The votes have been counted yet again, but the losing presidential candidate is 
threatening the peace by failing to recognize the result. August 30, 2006


A COUP D'ETAT IS BREWING in Mexico. Even as he runs out of legal ways to 
challenge the July 2 presidential election results, the contest's sore loser, 
Andres Manuel Lopez Obrador, is planning to proclaim himself president and 
establish a parallel "people's government" on the national Day of Independence, 
Sept. 16.

The defiance by the leftist former mayor of Mexico City comes after a unanimous 
ruling Monday by the nation's top electoral tribunal, which rejected claims 
filed by Lopez Obrador's party of massive fraud. Lopez Obrador, who finished 
second in the balloting, has been waging an increasingly desperate campaign to 
have the election nullified. The independent panel of seven electoral justices 
reviewed 9% of polling places where it had reason to suspect error, and it threw
out tens of thousands of ballots.

The net result of the review was to reduce conservative candidate Felipe 
Calderon's nearly quarter-million-vote margin by about 4,000 votes. The tribunal
has until next Wednesday to certify the election results.

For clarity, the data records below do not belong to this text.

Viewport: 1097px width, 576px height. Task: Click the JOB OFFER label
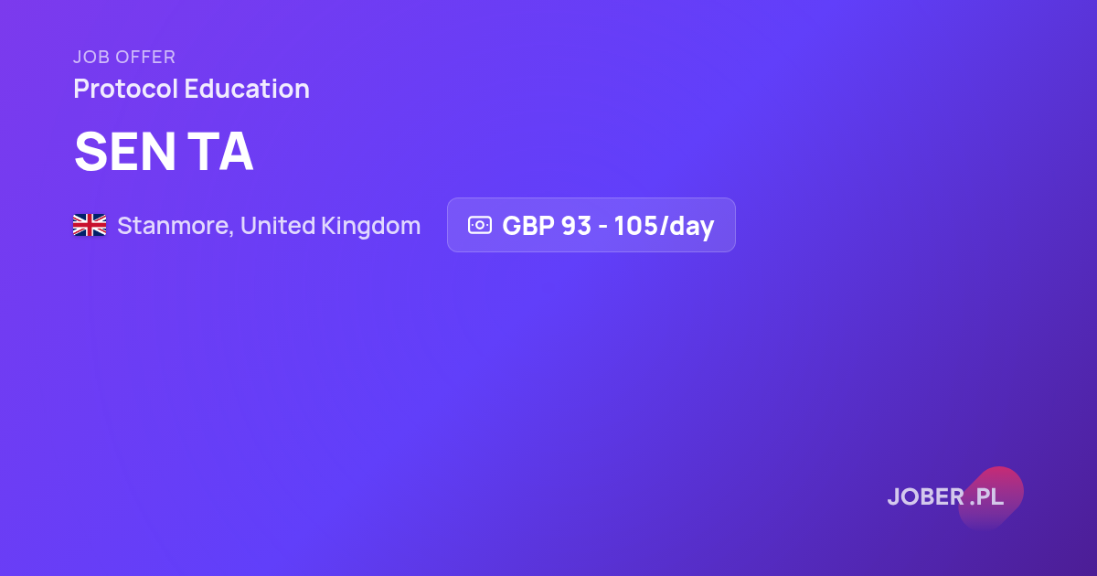click(x=124, y=57)
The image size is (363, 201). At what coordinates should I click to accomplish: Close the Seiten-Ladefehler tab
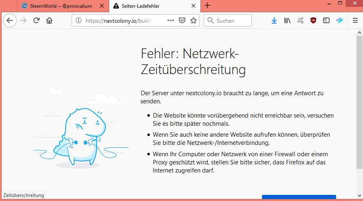coord(194,6)
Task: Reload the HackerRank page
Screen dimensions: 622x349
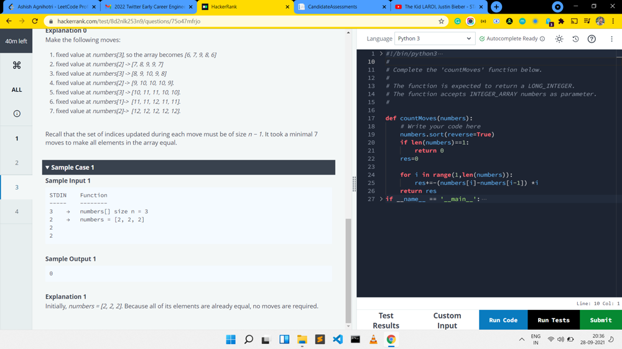Action: [35, 21]
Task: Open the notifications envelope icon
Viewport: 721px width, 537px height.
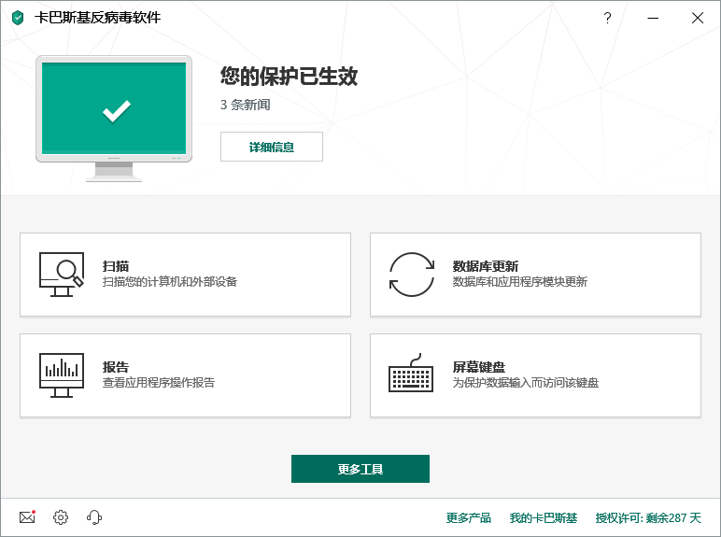Action: pos(27,517)
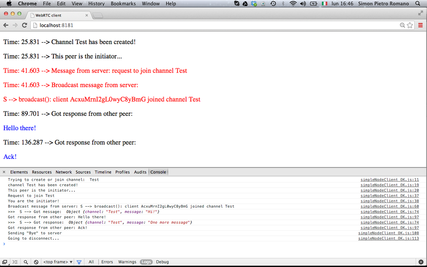Viewport: 427px width, 267px height.
Task: Toggle the Debug console filter
Action: pos(162,262)
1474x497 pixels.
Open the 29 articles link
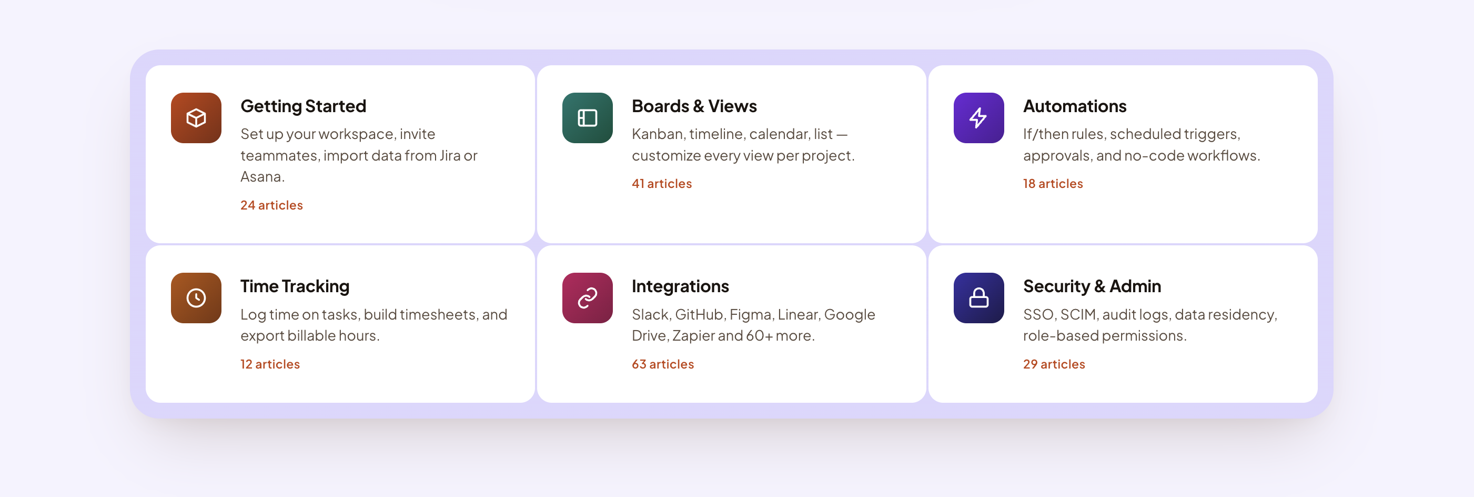point(1054,364)
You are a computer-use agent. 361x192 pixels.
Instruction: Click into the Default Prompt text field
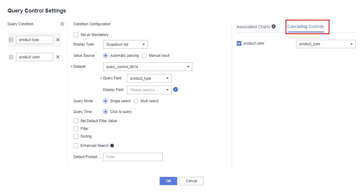[x=133, y=157]
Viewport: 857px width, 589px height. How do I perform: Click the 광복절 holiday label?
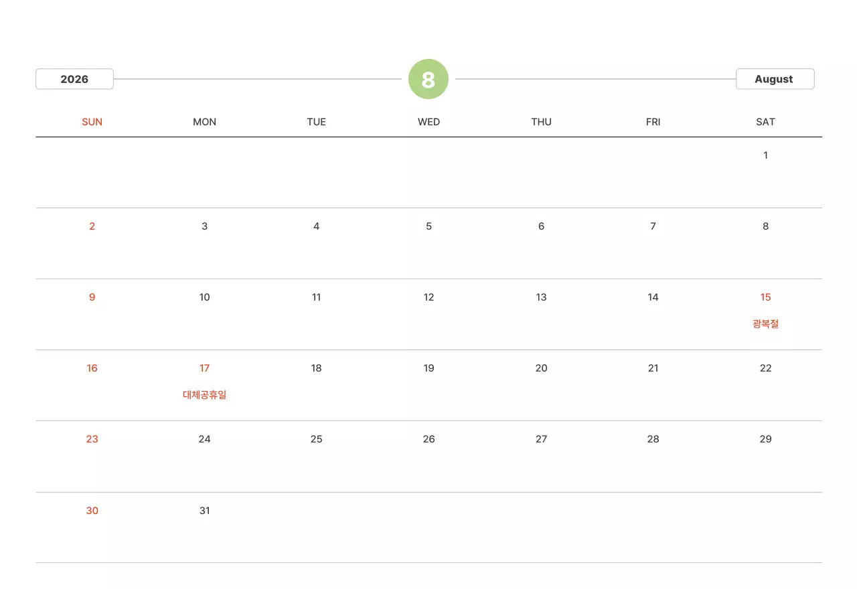coord(765,324)
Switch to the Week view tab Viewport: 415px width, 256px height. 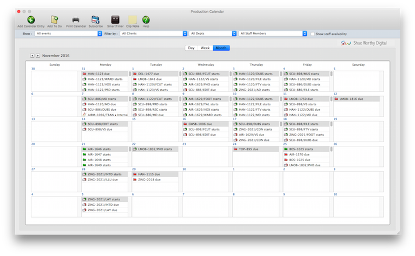coord(205,48)
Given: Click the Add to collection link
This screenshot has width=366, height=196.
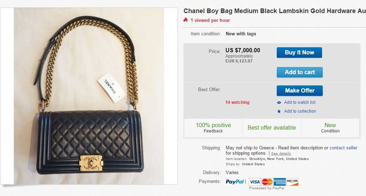Looking at the screenshot, I should (300, 111).
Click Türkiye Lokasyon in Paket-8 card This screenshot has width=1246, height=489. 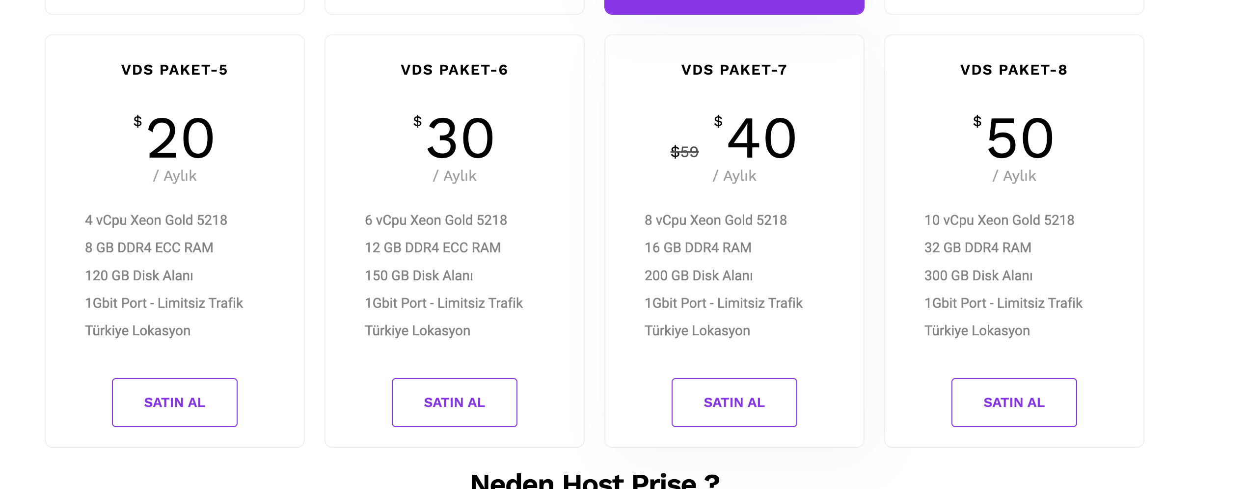coord(977,331)
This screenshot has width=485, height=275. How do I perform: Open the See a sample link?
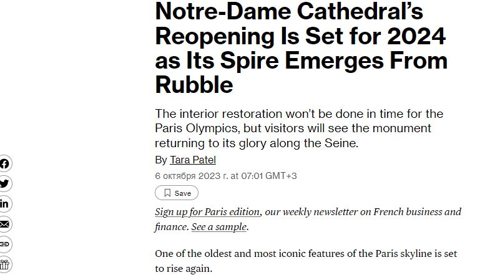tap(218, 227)
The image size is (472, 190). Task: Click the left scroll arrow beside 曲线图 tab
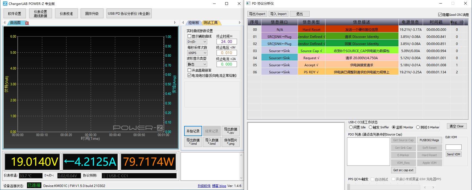point(5,23)
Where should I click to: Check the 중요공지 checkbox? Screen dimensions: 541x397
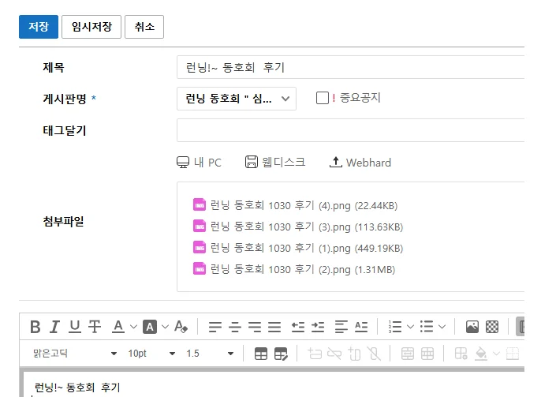(x=322, y=98)
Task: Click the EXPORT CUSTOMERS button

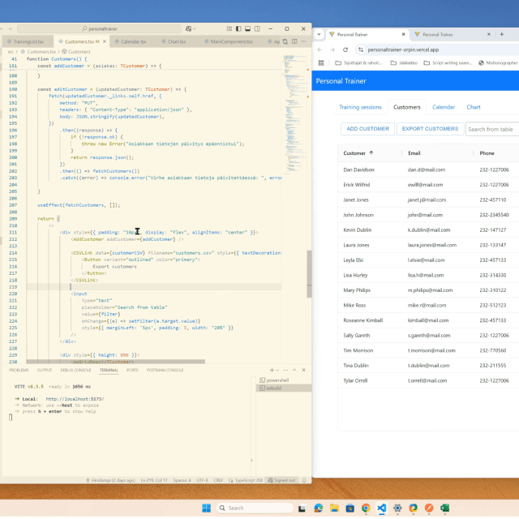Action: click(x=430, y=129)
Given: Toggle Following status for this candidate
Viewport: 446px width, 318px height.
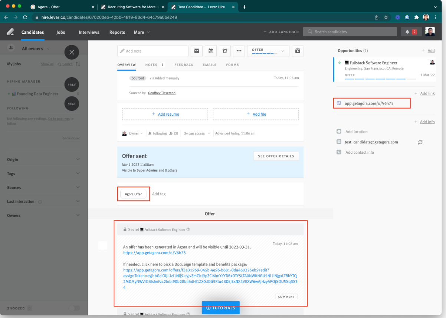Looking at the screenshot, I should click(160, 133).
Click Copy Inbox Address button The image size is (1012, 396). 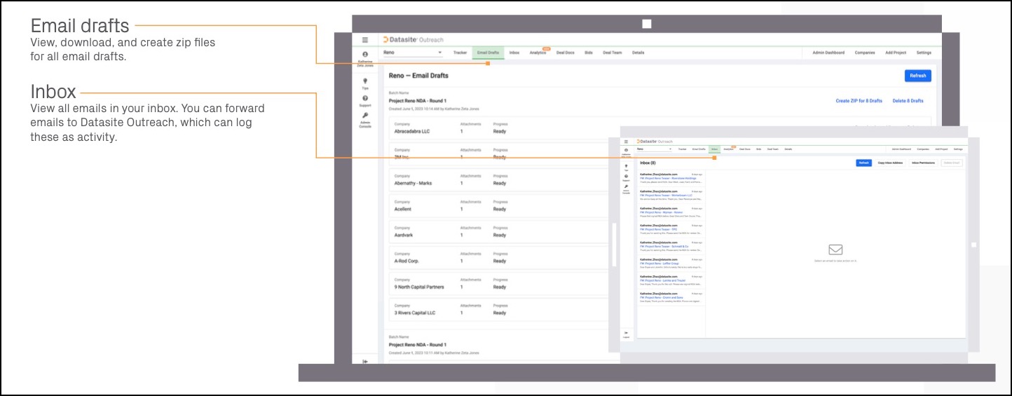(889, 163)
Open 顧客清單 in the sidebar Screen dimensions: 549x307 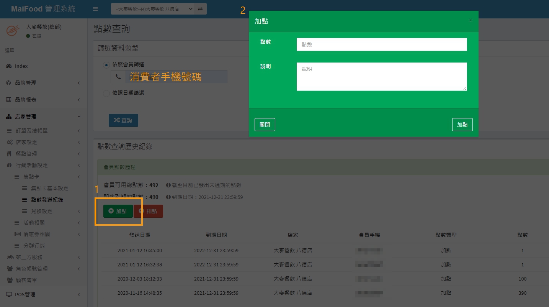[26, 280]
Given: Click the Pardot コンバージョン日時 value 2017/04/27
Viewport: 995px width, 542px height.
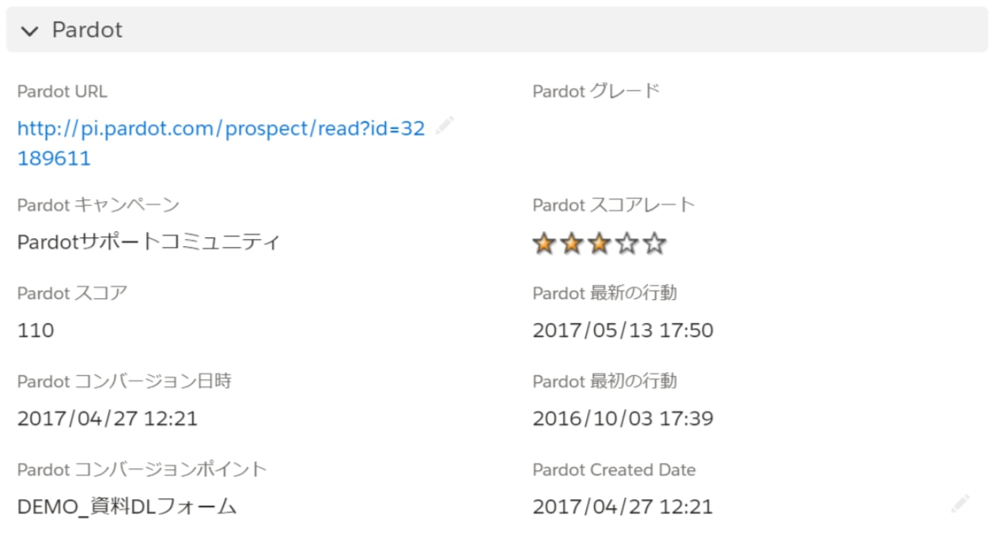Looking at the screenshot, I should pos(108,419).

Lopez Obrador's supporters have shut down much of Mexico City in acts of civil 
disobedience, and they appear intent on making the country ungovernable. The 
hope had been to pressure the tribunal into overlooking legal niceties - 
reformed election laws defer to the election-day count conducted by citizens 
chosen at random - to annul the vote.

Lopez Obrador and the Democratic Revolution Party, or PRD, are crying out 
against the imposition of a president backed by the nation's business elite, but
the whining is misplaced. Lopez Obrador, who obtained roughly a third of the 
ballots cast, became an activist in the dark days of the autocratic rule of the 
Institutional Revolutionary Party, or PRI, but Mexico's electoral institutions 
are now fully independent. There has been no convincing proof of any widespread 
fraud. The election was conducted by nearly a million citizens selected to 
serve, and foreign observers have all praised the balloting as exemplary.

Indeed, if there is any threat to democracy in Mexico, it is Lopez Obrador and 
his sense of entitlement. The vast majority of Mexicans, including many of those
who voted for him, find his antics tiresome. But even if only 10% or 15% of the 
population believes its candidate is being unfairly denied the presidency, it 
can create quite a bit of havoc if egged on by a demagogue exploiting their 
sense of victimization.

The next weeks and months pose a different challenge for the country's 
democracy, as Lopez Obrador's supporters will seek to disrupt President Vicente 
Fox's final State of the Union address on Friday, as well as Independence Day 
celebrations later in September. Fox's government has shown admirable restraint,
but Lopez Obrador is hoping for some violent confrontation with federal 
authorities to score him sorely needed public opinion points.

Meanwhile, it's time for democratic voices on the left in Mexico to distance 
themselves from Lopez Obrador's destructive coup attempt. The likes of 
Cuauhtemoc Cardenas, the PRD's founder who probably was victimized by electoral 
fraud in his 1988 bid for the presidency, should say basta and encourage 
everyone to respect the election's outcome.